### EXERCISE INSTRUCTIONS
Write out the records again, swapping "Given" for "Task" and keeping everything else the same. Leave the pictures out of your answer.

(Collected data)
################

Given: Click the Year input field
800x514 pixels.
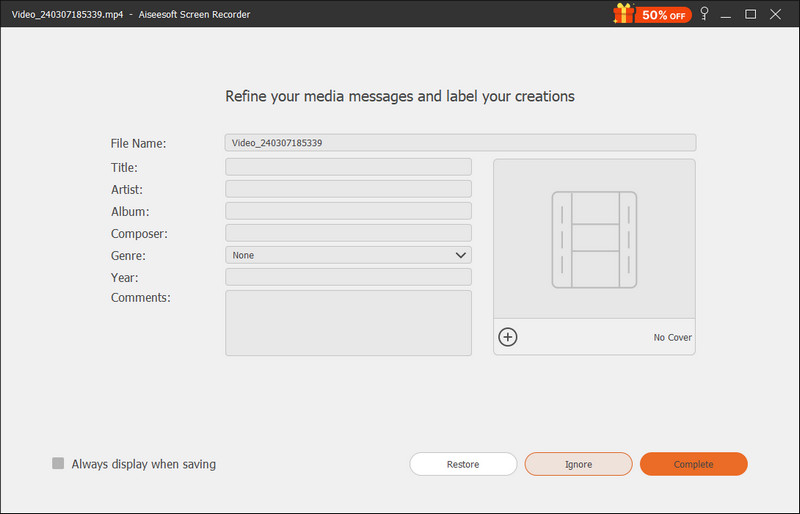Looking at the screenshot, I should pos(348,277).
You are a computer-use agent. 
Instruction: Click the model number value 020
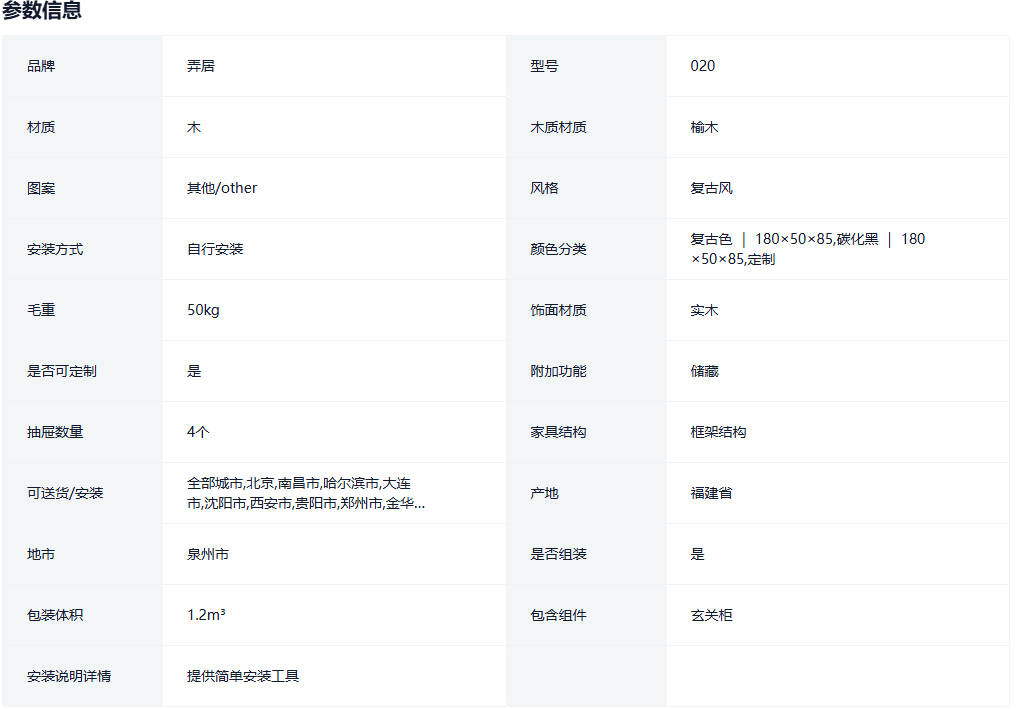702,66
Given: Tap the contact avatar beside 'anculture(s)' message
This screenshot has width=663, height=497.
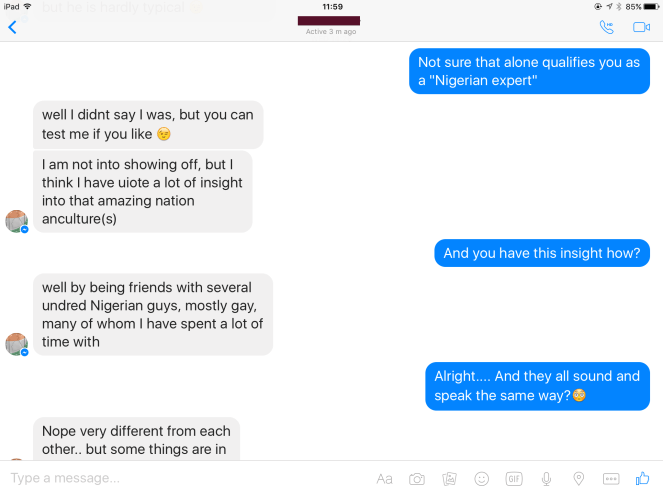Looking at the screenshot, I should 16,221.
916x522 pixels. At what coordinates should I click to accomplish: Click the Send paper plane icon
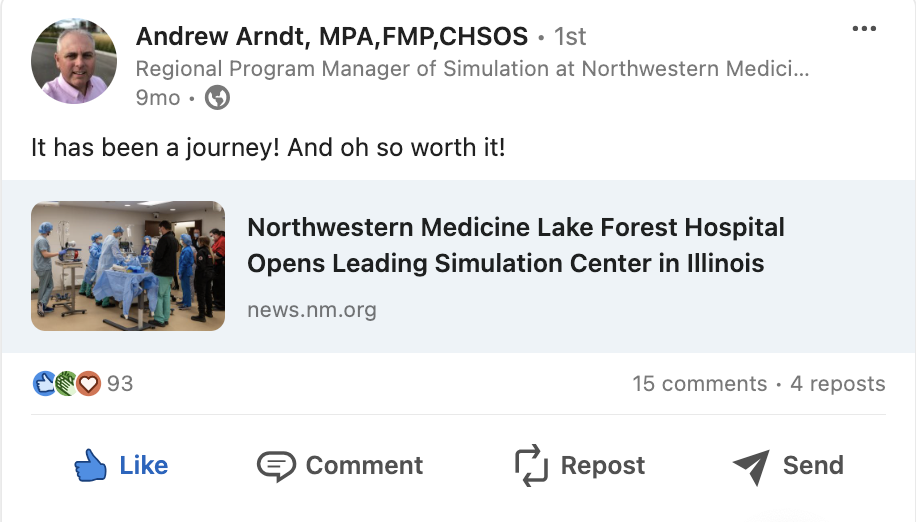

################

### RESPONSE FOR THIS EXERCISE
Task: Click the Year input field
800x514 pixels.
Looking at the screenshot, I should pos(348,277).
You are a computer-use agent. 
Instruction: Click the model number value 020
702,66
Task: Tap the contact avatar beside 'anculture(s)' message
This screenshot has width=663, height=497.
Looking at the screenshot, I should 16,221.
916x522 pixels. At what coordinates should I click to accomplish: Click the Send paper plane icon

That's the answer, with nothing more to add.